While the Auditor-General found Tarion can be strict with home buyers, the report concludes it can be too lenient with builders, going so far as to collect less money from builders, underfunding its own operations. Tarion’s main funding comes from security deposits from builders, but the Auditor-General found the deposits are often assessed at below market value while payouts to home buyers are based on current values. "As a result, [Tarion] paid out about $127-million from the Guarantee Fund over the last 10 years, and recovered from builders only about 30 per cent of the pay-outs.”

In multiple cases, builders that failed to honour warranties were able to renew their licence to build new homes. “Tarion told us that it would be unfair to use its licensing power to force collection payments from builders,” the report says.

In 2018, Tarion received 70,000 requests for help from home buyers, and eventually paid out $17.4-million in about 800 cases.

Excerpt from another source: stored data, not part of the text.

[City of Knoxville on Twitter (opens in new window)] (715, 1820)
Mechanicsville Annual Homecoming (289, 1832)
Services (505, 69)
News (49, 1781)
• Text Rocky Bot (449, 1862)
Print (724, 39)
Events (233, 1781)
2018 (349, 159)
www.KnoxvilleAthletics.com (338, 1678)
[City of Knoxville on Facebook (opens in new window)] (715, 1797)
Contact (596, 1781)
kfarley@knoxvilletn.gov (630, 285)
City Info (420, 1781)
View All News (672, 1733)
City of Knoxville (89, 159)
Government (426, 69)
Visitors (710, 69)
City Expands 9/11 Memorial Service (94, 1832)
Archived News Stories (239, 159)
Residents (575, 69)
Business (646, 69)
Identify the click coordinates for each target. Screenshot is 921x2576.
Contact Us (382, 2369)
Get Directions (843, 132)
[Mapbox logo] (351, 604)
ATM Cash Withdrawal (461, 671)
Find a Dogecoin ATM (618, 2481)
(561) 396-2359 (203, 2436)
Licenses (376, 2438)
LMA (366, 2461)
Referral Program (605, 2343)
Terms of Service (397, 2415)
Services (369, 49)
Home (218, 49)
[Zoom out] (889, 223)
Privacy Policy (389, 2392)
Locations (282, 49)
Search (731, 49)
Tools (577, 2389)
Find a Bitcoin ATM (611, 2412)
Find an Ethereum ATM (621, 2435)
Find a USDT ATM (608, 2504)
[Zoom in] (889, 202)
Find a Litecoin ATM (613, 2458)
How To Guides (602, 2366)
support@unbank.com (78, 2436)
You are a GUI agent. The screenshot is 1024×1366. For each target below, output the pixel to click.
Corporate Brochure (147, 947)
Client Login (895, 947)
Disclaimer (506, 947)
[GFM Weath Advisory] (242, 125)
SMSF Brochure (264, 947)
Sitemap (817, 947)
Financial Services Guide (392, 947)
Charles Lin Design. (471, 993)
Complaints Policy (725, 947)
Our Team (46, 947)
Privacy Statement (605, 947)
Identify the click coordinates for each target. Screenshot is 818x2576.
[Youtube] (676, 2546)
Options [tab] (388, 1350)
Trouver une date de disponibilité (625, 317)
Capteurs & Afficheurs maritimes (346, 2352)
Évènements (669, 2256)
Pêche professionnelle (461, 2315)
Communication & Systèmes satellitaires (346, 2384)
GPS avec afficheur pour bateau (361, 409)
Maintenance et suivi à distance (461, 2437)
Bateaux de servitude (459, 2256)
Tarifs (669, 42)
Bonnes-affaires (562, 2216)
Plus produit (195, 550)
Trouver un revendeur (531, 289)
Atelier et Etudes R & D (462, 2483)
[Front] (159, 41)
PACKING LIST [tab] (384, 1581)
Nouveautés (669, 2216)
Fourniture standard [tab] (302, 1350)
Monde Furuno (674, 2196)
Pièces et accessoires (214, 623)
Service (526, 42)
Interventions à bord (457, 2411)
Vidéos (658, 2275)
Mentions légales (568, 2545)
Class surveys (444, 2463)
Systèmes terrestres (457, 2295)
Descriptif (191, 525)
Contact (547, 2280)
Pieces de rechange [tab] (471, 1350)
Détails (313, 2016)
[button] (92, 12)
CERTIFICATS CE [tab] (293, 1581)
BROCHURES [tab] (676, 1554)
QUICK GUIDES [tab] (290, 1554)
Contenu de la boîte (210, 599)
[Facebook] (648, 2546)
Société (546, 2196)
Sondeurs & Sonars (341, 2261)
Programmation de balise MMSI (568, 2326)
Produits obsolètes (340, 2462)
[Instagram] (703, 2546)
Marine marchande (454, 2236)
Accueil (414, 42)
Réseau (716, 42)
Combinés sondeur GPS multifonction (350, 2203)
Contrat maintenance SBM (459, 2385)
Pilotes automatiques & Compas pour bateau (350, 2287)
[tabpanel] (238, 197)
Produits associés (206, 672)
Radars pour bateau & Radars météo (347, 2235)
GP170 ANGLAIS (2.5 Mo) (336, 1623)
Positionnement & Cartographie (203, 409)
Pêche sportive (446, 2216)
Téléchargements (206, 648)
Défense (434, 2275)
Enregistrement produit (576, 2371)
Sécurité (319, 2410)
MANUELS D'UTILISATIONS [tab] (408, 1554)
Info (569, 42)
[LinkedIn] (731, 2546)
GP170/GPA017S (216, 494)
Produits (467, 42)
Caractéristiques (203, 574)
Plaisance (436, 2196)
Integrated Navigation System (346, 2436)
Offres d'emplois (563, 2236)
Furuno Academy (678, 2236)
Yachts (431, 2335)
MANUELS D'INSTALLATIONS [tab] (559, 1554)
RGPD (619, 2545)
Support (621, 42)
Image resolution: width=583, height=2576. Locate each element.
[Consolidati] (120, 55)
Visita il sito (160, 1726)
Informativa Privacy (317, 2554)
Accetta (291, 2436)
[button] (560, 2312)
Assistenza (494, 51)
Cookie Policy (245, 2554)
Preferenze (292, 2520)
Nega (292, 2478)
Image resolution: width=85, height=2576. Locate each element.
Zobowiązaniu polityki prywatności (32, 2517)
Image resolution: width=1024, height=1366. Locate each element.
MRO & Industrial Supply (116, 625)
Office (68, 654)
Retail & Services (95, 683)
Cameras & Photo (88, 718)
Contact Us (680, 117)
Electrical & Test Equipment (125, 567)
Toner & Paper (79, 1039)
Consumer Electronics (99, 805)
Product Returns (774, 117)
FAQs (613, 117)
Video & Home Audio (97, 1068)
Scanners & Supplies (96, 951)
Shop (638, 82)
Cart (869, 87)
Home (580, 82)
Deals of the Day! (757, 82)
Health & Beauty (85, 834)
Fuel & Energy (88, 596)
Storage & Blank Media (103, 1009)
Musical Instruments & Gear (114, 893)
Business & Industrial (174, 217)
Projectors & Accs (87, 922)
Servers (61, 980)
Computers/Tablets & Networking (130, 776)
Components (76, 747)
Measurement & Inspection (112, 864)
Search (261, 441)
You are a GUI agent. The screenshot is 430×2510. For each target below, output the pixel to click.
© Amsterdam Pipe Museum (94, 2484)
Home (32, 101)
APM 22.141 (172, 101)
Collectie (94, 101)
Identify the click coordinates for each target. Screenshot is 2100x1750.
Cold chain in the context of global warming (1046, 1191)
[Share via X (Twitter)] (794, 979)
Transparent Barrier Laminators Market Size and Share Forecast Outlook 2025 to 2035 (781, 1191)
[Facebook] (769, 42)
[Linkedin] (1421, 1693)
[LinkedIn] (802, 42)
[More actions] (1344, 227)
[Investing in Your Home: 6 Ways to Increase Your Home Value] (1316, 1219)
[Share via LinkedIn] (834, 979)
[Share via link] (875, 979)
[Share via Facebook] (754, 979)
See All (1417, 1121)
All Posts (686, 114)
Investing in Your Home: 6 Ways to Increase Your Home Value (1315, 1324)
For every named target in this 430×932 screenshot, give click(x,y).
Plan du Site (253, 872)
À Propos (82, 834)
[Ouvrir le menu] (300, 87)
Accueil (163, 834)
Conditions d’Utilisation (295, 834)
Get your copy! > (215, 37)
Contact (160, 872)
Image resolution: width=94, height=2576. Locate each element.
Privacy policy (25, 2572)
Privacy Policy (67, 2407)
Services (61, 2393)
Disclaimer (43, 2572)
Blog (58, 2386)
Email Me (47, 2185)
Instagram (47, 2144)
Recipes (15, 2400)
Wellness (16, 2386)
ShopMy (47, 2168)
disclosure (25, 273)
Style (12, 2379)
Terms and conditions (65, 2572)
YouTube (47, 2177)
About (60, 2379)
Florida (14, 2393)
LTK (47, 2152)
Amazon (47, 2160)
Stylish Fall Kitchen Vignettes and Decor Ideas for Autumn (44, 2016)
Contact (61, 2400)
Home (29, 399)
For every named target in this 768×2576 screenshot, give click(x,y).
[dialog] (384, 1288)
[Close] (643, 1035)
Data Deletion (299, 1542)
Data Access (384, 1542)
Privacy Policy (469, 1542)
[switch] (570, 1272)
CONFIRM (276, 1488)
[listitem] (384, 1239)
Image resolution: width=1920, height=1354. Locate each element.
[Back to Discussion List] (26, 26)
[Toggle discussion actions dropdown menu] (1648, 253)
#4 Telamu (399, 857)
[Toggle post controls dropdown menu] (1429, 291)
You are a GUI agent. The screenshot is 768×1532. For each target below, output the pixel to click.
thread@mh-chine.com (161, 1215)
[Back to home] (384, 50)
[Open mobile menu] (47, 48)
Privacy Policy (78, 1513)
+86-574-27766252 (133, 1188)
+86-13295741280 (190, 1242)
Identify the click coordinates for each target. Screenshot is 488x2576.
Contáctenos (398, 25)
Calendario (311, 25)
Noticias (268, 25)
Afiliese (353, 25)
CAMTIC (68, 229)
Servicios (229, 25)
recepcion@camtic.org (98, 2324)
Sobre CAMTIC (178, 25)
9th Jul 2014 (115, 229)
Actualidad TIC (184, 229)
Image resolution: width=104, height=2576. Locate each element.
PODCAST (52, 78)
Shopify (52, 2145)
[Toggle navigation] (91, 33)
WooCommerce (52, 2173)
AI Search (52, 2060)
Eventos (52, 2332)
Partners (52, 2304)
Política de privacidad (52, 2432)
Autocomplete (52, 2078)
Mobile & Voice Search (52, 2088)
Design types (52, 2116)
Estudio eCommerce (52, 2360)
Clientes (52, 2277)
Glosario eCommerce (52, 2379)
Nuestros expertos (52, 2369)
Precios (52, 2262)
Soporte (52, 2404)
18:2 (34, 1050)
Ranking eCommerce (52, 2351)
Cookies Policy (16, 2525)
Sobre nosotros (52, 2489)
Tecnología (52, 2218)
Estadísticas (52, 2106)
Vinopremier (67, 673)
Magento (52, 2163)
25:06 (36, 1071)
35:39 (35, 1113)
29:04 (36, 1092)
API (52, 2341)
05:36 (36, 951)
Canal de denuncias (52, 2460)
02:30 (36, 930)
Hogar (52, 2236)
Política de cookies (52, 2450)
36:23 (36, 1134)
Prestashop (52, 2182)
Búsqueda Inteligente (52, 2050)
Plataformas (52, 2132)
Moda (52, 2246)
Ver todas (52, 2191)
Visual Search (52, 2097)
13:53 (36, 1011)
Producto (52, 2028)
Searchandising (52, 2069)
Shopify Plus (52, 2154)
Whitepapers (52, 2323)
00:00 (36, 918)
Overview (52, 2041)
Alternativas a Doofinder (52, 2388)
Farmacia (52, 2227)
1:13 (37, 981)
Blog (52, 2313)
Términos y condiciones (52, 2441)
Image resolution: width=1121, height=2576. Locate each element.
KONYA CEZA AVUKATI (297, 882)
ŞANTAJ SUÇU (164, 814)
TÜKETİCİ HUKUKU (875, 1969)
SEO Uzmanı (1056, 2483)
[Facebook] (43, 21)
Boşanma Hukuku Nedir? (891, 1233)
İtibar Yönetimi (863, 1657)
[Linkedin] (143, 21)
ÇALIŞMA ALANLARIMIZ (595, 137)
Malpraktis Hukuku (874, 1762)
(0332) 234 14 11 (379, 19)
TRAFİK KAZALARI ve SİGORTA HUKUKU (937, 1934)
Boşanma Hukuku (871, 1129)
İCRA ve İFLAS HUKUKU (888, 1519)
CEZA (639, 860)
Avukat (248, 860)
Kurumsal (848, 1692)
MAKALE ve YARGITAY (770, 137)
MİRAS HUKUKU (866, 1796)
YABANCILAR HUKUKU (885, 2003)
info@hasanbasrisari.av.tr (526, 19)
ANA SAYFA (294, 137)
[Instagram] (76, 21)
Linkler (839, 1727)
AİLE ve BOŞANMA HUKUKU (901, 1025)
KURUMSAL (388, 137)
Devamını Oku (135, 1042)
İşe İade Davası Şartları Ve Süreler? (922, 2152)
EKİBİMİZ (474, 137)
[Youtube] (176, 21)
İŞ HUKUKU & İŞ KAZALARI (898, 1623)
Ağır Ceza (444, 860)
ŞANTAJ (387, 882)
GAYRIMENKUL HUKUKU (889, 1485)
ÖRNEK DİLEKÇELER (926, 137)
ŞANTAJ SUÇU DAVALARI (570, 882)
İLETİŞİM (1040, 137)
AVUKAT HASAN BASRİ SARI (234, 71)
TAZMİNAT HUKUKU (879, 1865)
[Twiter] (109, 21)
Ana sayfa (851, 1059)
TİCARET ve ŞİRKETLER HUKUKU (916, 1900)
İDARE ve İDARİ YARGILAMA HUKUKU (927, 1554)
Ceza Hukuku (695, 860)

Tarion’s online builder directory is also missing many examples of data buyers might be interested in. Between 2009 and 2018, it convicted 666 individuals of illegal building, but those convictions were never recorded in the builder directory.

“The Builder Directory should be administered by government, not by industry-dominated or secretive agencies like Tarion. There needs to be transparency on builder track records to properly inform the public,” said Barbara Captijn, a consumer advocate and long-time critic of Tarion. “Consumers have been muzzled for over a decade for saying this is a rogue corporation with no credible oversight, or accountability to the public.”

The report also raises concerns about bonuses and salaries at the not-for-profit company, noting that five of 11 performance indicators that contribute to bonus payments relate to maximizing profits and keeping expenses low. “These incentives might be better suited to a profit-making insurance company than a not-for-profit delegated authority with the mandate to help new home buyers,” the report says. Senior leadership, vice-presidents and above could earn 30 per cent to 60 per cent of their annual salaries in bonuses; $2-million in bonuses were paid out in 2018.

Tarion is a delegated authority; its employees are not government workers, so salaries do not appear in Ontario’s annual Sunshine List. On Oct. 15, Tarion revealed its compensation to top leadership for the first time in 41 years: Howard Bogach, president and CEO of Tarion, collected $681,616 in salary and bonuses in 2018, and together the 11 senior leaders collected $4.04-million in total compensation.

"We thank the Auditor-General for her recommendations and look forward to acting on them with the best interests of homeowners in mind,” Mr. Bogach said in a written statement.